Texte du document –
------------------------------------------------------------

Ce n’est pas la première fois qu’un mouvement contestataire tente de bloquer les accès de la capitale. Il s’agit généralement de routiers défendant des intérêts relatifs à leur profession. L’archive présentée en tête d’article concerne un blocage routier en 1970. A l’époque, les conducteurs de poids lourds revendiquaient leur volonté de travailler plus, alors que le gouvernement venait d’annoncer l’interdiction pour eux de circuler les samedis et dimanches, à l’occasion du week-end pascal. Une décision jugée irrecevable pour les routiers.

En quelques heures, les camions avaient donc convergé vers Paris et avaient bloqué la plupart des autoroutes menant à la capitale. Dans le 13h00 du 20 mars 1970, le journaliste Jean-Pierre Lannes faisait le point sur la situation. Avec un ton particulièrement agacé et anxiogène, il dressait un état des lieux : « En fait de primevères, ce sont de drôles de petites fleurs qui ont poussées cette nuit, et ce matin encore, au bord des autoroutes et même, ce qui est beaucoup plus grave, sur les autoroutes autour de Paris. Des poids lourds, des centaines de poids lourds, des 10 tonnes, des 15 tonnes ont bloqué la circulation de la capitale provoquant des embouteillages. »

------------------------------------------------------------

Extrait de données –
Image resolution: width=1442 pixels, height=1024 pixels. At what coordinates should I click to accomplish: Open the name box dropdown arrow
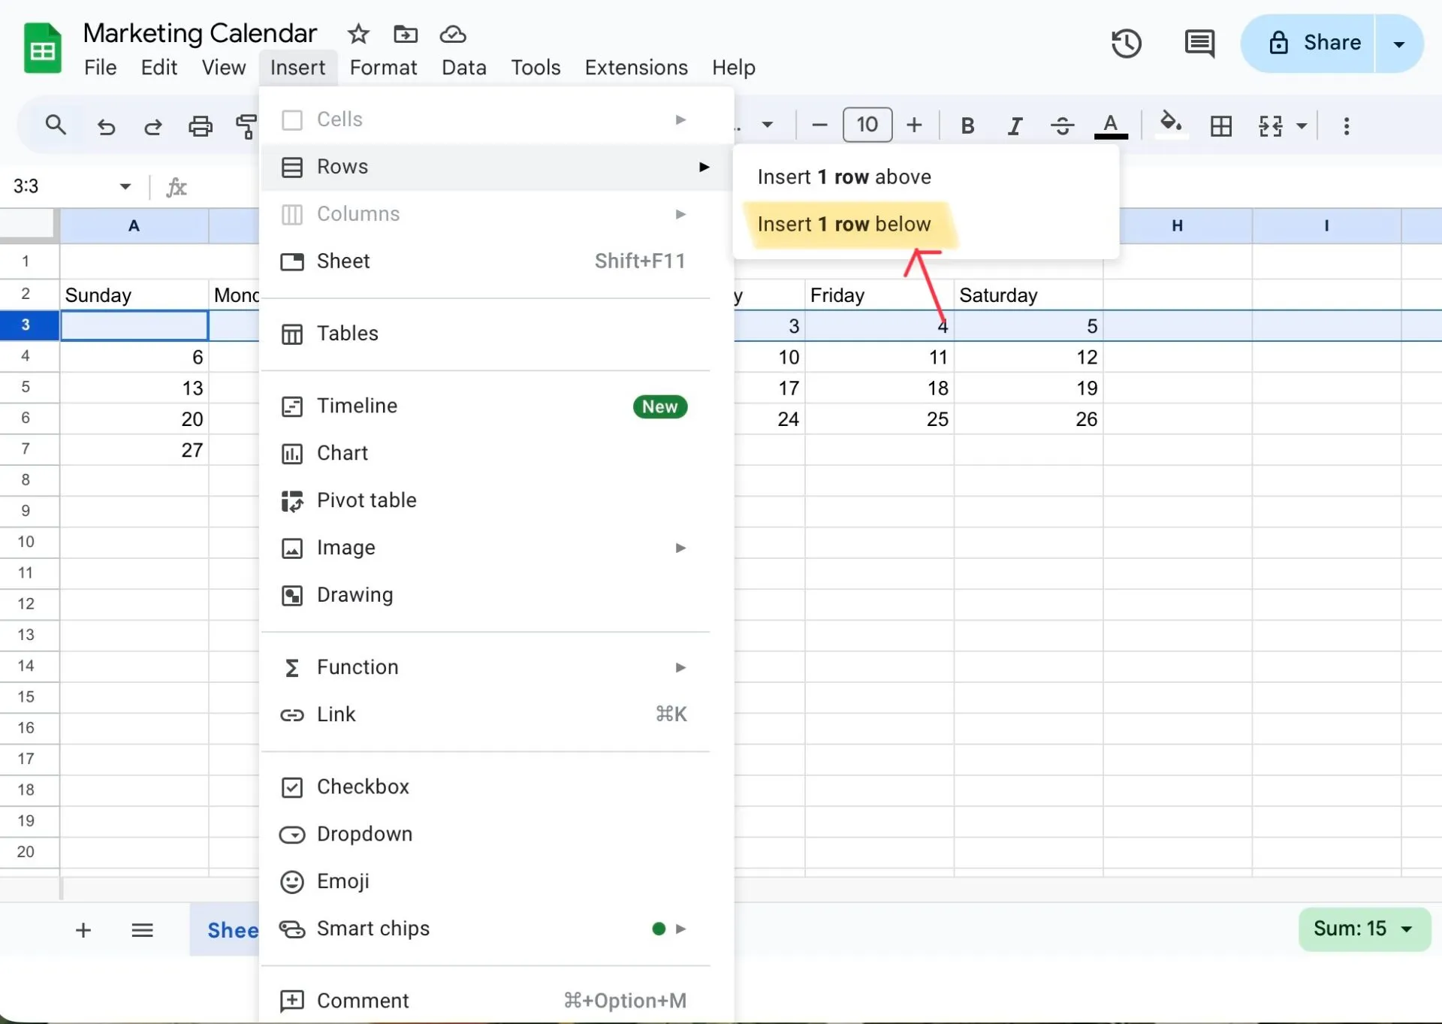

------------------------------------------------------------

Consignes –
• 1. Dans le texte sur le blocage de 1970, quel journaliste faisait le point sur la situation dans le 13h00 du 20 mars 1970 ?
• 2. D'après le texte sur le blocage de 1970, pourquoi les routiers ont-ils bloqué les autoroutes menant à Paris ? Répondez en une à trois phrases.
• 3. Reprenez le texte sur le blocage de 1970 après sa dernière phrase et poursuivez-le.
Le listing provient d'une autre source que le texte.

Corrigé –
• 1. Jean-Pierre Lannes.

• 2. Le gouvernement venait d'interdire aux poids lourds de circuler les samedis et dimanches du week-end pascal, alors que les routiers voulaient travailler plus. Ils jugeaient cette décision irrecevable.

• 3.
Liberté de circuler

Sur une musique volontairement angoissante, les images du reportage montraient la paralysie à la porte de Chapelle : « Tout le périphérique est bloqué ! Des automobilistes coincés sont obligés de passer la nuit sur place tandis qu’on voit les routiers jouer au football parfois sur les bas-côtés... », précisait Jean-Pierre Lannes dans son commentaire. Les routiers avaient aussi bouclé les accès stratégiques de Rungis et une partie de l’autoroute du Sud et de l’Ouest prenant les conducteurs en tenaille et provoquant une pagaille supplémentaire : « Les automobilistes essayaient de s’échapper par de petites routes. ».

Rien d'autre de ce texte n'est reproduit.